[Saved entries]
══════

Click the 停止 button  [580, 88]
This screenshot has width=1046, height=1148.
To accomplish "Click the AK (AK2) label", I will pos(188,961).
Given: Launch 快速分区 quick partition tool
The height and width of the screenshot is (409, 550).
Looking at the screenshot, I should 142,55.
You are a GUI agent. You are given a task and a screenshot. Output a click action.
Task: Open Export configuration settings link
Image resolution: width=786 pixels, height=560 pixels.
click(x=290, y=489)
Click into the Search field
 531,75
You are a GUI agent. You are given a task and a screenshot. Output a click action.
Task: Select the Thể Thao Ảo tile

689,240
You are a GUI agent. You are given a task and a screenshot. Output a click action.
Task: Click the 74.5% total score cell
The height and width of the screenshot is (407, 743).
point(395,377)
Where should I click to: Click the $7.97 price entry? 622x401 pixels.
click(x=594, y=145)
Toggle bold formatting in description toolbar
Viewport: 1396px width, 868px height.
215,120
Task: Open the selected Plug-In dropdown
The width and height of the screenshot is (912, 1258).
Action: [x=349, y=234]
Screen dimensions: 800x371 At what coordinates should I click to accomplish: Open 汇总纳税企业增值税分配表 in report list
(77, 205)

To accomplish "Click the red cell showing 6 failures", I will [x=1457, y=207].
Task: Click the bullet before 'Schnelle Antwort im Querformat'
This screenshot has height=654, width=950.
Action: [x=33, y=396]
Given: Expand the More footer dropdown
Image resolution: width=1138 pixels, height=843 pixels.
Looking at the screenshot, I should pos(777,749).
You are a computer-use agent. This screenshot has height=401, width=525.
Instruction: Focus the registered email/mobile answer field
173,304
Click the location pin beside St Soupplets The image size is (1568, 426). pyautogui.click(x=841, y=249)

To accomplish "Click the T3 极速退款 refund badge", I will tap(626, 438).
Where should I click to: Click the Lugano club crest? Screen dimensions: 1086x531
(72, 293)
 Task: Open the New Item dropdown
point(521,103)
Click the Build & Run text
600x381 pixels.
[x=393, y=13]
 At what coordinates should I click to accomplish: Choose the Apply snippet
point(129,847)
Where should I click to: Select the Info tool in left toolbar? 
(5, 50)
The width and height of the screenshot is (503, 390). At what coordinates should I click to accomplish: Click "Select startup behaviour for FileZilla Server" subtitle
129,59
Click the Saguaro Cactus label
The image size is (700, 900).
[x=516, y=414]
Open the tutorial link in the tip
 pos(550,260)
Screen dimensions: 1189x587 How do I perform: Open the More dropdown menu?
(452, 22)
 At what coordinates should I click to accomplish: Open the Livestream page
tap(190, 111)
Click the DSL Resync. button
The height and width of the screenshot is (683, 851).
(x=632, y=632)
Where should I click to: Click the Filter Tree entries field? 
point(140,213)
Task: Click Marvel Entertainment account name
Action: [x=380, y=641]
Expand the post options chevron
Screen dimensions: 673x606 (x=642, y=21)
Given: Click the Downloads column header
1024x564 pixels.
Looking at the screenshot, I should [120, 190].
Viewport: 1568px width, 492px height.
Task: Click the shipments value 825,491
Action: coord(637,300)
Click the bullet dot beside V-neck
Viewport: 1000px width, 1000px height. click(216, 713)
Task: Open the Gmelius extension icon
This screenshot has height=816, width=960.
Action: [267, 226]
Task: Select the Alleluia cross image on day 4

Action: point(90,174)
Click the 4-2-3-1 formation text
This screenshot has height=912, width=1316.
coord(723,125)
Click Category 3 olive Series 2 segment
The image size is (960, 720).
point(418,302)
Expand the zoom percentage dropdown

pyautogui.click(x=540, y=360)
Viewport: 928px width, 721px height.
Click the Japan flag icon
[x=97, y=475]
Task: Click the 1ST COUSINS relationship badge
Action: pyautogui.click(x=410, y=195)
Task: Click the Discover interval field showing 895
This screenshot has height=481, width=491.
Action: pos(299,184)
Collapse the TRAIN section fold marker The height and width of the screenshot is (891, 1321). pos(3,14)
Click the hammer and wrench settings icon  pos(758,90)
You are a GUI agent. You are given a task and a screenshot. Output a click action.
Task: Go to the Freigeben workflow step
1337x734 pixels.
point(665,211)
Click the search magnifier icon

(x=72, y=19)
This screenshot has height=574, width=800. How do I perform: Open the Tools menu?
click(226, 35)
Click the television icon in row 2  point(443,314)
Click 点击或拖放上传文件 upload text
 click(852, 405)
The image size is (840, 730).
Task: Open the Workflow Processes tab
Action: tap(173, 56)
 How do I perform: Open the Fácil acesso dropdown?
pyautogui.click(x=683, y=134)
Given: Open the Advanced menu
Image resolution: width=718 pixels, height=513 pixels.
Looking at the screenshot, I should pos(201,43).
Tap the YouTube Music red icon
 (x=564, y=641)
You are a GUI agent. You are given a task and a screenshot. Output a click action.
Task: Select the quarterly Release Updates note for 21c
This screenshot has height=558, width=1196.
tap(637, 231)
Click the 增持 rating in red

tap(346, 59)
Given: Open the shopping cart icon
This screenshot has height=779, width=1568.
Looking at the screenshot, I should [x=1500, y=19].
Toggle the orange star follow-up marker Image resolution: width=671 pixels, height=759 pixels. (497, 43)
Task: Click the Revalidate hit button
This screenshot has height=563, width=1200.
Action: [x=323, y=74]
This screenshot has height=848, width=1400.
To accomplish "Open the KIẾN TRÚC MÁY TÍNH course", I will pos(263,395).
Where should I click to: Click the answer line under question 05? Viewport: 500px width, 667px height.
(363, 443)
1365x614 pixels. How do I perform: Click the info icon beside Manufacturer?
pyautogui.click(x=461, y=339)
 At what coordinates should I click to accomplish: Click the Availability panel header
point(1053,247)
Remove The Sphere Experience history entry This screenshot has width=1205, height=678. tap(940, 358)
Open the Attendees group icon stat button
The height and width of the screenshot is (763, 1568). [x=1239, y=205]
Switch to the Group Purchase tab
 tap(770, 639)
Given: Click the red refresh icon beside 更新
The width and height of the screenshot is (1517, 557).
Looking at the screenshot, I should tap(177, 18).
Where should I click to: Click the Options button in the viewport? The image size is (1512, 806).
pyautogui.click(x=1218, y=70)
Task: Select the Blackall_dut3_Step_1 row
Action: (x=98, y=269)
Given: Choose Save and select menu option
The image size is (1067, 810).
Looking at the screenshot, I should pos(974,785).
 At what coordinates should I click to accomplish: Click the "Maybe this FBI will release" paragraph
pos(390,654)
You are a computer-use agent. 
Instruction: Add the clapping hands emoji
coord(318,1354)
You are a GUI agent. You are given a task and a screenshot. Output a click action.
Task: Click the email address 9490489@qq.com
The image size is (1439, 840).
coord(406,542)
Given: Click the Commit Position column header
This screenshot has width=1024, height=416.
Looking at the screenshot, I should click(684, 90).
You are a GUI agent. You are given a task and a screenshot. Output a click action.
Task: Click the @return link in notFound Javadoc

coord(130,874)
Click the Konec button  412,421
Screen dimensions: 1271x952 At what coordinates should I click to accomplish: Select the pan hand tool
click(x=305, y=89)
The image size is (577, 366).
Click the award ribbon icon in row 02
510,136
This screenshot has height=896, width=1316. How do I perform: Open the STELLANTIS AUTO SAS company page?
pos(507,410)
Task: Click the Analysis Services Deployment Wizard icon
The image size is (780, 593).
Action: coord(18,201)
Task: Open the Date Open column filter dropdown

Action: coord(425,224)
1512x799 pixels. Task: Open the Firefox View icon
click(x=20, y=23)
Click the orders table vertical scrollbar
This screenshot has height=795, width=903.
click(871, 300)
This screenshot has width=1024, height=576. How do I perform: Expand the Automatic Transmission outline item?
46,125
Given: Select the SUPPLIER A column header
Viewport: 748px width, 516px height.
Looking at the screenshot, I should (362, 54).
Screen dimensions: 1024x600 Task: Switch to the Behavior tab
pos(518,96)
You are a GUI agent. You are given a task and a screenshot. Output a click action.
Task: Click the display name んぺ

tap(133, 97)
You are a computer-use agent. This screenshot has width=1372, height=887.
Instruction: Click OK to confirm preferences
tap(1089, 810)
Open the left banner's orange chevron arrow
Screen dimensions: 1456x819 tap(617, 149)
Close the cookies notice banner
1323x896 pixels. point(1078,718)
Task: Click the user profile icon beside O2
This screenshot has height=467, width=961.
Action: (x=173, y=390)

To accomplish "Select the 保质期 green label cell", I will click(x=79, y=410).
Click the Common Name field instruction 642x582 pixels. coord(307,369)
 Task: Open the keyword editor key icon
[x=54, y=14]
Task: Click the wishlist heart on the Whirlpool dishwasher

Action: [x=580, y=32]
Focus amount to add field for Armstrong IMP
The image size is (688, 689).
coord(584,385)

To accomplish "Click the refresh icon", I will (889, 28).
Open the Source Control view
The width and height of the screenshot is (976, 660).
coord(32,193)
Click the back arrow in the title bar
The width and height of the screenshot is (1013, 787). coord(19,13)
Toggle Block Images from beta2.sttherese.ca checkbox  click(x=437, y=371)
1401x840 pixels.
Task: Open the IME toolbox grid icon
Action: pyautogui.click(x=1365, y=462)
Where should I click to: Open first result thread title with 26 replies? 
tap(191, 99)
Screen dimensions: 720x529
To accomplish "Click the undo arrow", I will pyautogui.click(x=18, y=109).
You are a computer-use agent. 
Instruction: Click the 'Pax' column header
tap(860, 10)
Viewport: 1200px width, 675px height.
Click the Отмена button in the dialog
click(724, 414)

══════

# WORK REQUEST:
In the data above, tally the lines holding "cell" and answer with the figure only.

# SOLVED EXERCISE:
3